# Regression analysis: sampling distribution of $F$ and of $t$

Definition of the sampling distribution of the $F$ statistic and $t$ statistic in regression analysis

## Sampling distribution of $F$:

As you may know, when we perform an OLS regression analysis, we compute the $F$ statistic $$F = \dfrac{\mbox{mean square model}}{\mbox{mean square error}}$$ based on our sample data. Now suppose that we would draw many more samples. Specifically, suppose that we would repeat our study an infinite number of times. In each of the studies, we could perform the same regression analysis and compute the $F$ statistic $F = \frac{\mbox{mean square model}}{\mbox{mean square error}}$ based on the sampled data. Different studies would be based on different samples, resulting in different $F$ values. The distribution of all these $F$ values is the sampling distribution of $F$. Note that this sampling distribution is purely hypothetical. We will never really repeat our study an infite number of times, but hypothetically, we could.

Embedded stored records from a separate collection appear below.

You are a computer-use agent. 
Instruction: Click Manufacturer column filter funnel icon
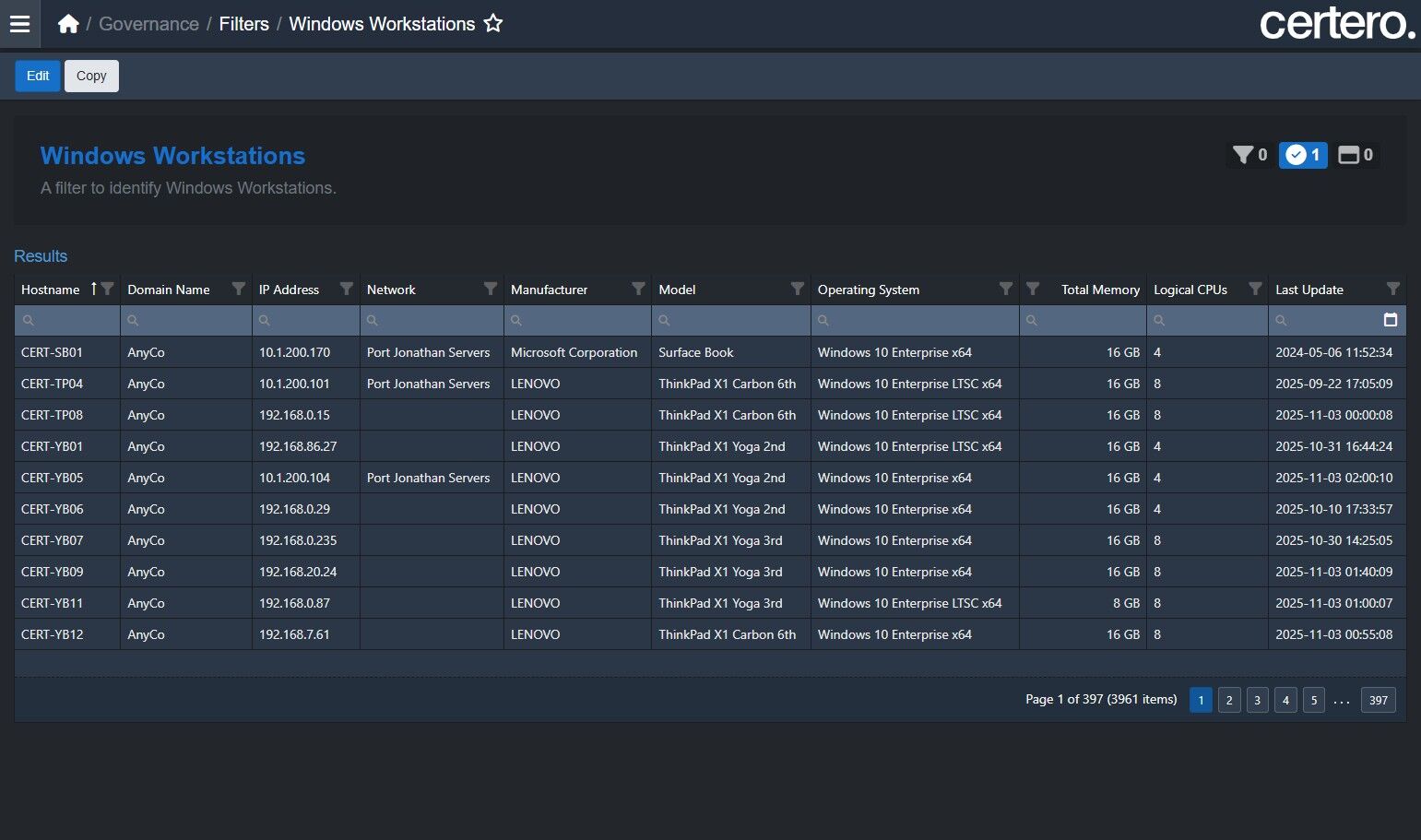tap(637, 290)
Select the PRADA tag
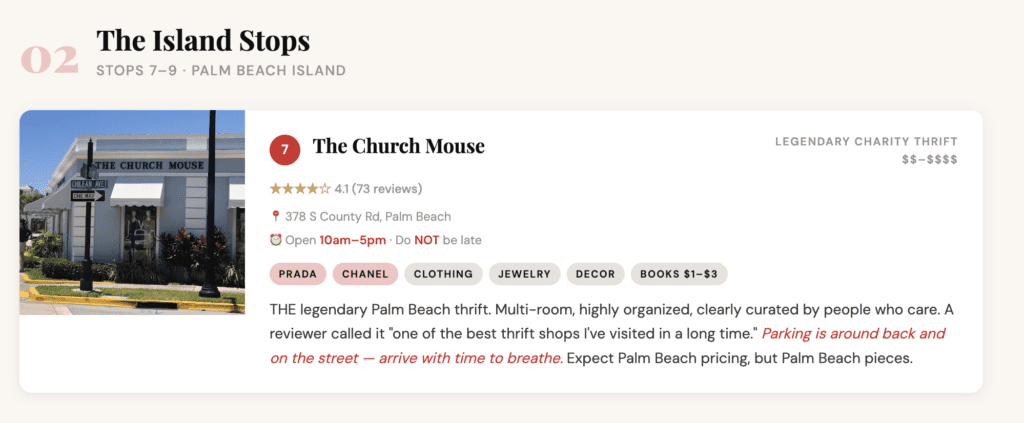 tap(298, 274)
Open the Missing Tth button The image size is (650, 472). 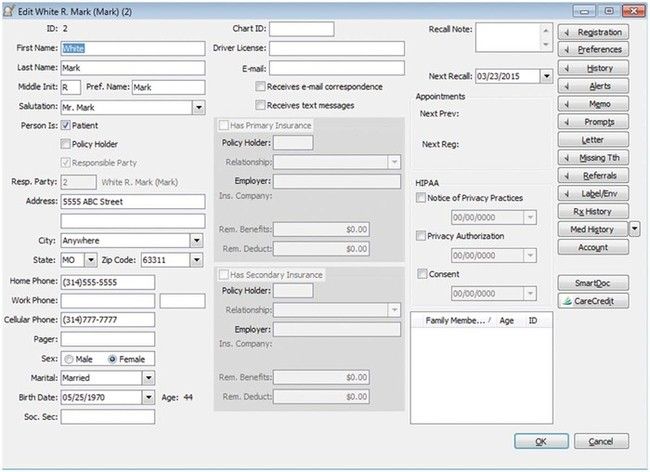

## Sampling distribution of $F$ if H0 were true:

Suppose that the assumptions of the regression analysis hold, and that the null hypothesis that $\beta_1 = \beta_2 = \ldots = \beta_K = 0$ is true. Then the sampling distribution of $F$ is the $F$ distribution with $K$ and $N - K - 1$ degrees of freedom. That is, most of the time we would find relatively small $F$ values, and only sometimes we would find large $F$ values. If we find an $F$ value in our actual study that is very large, this is a rare event if the null hypothesis were true, and is therefore considered evidence against the null hypothesis ($F$ value in rejection region, small $p$ value).

## Sampling distribution of $t$:

In addition to the $F$ test for the complete regression model, we can also perform a $t$ test for an individual regression coeficient: $$t = \dfrac{b_k}{SE_{b_k}}$$ based on our sample data. Again, suppose that we would draw many more samples. Specifically, suppose that we would repeat our study an infinite number of times. In each of the studies, we could perform the same regression analysis and compute the $t$ statistic $t = \frac{b_k}{SE_{b_k}}$. Different studies would be based on different samples, resulting in different $t$ values. The distribution of all these $t$ values is the sampling distribution of $t$. Note that this sampling distribution is purely hypothetical. We will never really repeat our study an infite number of times, but hypothetically, we could.

## Sampling distribution of $t$ if H0 were true:

Suppose that the assumptions of the regression analysis hold, and that the null hypothesis that $\beta_k = 0$ is true. Then the sampling distribution of $t$ is the $t$ distribution with $N - K - 1$ degrees of freedom. That is, most of the time we would find $t$ values close to 0, and only sometimes we would find $t$ values further away from 0. If we find a $t$ value in our actual study that is far away from 0, this is a rare event if the null hypothesis were true, and is therefore considered evidence against the null hypothesis ($t$ value in rejection region, small $p$ value).